The bandh over, the state government will now turn its attention to political party workers, who vandalised public property on Monday.
How state handled it
The Home department had issued notices to 18,083 troublemakers across party lines warning them of arrest.
The department made 5,500 preventive arrests, most of them late on Sunday evening.
The department distributed hand-held video cameras to policemen and installed video cameras at important junctions to identify troublemakers.
For the first time after a bandh, the state will invoke The Bombay Police Act, 1951, that allows it to recover compensation from those who damage state property. The Act was amended in 2008 to empower the collector to take quick decisions on the penalty.
The countrywide shut down called by the Bharatiya Janata Party (BJP) and supported by all Opposition parties passed without any major incidents of violence except for the usual casualties. At least 175 buses belonging to the Brihanmumbai Electric and Suburban Transport (BEST) undertaking in the city and 61 state transport buses in the state were damaged.
The Home department will rely on footage shot by private television channels, besides their own video surveillance to identify miscreants and register offences against them. The collector will then initiate proceedings under the Bombay Police Act to recover compensation from them.

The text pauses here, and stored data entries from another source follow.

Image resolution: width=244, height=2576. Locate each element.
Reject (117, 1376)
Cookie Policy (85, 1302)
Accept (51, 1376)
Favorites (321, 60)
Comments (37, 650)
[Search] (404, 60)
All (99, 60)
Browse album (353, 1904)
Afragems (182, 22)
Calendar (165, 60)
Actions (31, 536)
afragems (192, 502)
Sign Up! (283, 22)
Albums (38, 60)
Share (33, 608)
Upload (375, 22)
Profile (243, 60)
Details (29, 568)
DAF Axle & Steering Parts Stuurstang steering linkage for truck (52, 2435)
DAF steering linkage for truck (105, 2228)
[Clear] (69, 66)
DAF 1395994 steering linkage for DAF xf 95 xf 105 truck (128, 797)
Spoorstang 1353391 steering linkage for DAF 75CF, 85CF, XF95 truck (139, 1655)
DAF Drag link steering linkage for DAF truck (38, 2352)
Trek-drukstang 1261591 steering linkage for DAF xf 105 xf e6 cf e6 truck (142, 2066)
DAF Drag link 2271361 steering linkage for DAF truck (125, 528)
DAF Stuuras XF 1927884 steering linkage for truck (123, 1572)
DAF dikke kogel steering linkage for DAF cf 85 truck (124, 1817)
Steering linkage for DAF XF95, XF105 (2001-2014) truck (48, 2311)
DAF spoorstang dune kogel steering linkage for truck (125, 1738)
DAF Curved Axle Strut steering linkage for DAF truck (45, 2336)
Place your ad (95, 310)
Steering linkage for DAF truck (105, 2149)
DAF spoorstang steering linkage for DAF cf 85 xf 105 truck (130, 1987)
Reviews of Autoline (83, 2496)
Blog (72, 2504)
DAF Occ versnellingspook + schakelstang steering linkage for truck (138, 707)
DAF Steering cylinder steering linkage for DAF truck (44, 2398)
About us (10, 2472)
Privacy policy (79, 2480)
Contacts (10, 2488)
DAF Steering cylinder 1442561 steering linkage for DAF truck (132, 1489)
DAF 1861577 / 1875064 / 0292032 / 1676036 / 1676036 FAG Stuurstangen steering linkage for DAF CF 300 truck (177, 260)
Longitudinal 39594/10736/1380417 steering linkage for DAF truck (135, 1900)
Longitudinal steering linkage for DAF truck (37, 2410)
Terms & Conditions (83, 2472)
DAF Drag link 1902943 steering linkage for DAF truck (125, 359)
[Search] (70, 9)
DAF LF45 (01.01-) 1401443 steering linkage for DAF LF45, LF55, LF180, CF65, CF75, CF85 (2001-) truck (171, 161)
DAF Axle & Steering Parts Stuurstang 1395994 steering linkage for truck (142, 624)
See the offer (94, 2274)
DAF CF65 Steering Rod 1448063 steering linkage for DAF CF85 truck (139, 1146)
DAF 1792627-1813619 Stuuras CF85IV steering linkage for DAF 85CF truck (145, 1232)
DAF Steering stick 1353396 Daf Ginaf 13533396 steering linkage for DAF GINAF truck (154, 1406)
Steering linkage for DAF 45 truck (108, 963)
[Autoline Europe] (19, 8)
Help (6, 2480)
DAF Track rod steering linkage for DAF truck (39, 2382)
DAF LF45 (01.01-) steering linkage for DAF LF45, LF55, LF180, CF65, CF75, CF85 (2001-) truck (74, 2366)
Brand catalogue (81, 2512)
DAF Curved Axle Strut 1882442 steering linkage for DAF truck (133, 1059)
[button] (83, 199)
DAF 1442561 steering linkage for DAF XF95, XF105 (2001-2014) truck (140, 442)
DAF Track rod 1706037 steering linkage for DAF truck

"The collector will decide on the compensation. In cases, where culprits are identifiable, damages will be recovered from them individually, otherwise political parties will have to pay up," Home Minister RR Patil said at a press conference at the state secretariat on Monday.
Through the day, the police registered 51 offences and arrested and detained 1,468 protestors in Mumbai and 4,268 across the state. Ten of these were legislators from Mumbai while 22 were from other parts of Maharashtra.
Chief Minister Ashok Chavan insisted that the countrywide shutdown had failed to elicit the response the Opposition expected.
"Local and long distance trains were running as per schedule. Around 45 per cent of BEST buses and 61 per cent of ST buses were also in service. By and large, there were no big disruptions or violence and people were not hurt in any incidents associated with the shutdown," Chavan said.
He admitted that fear and apprehension kept people indoors but added that in rural areas too the bandh did not get much of a response.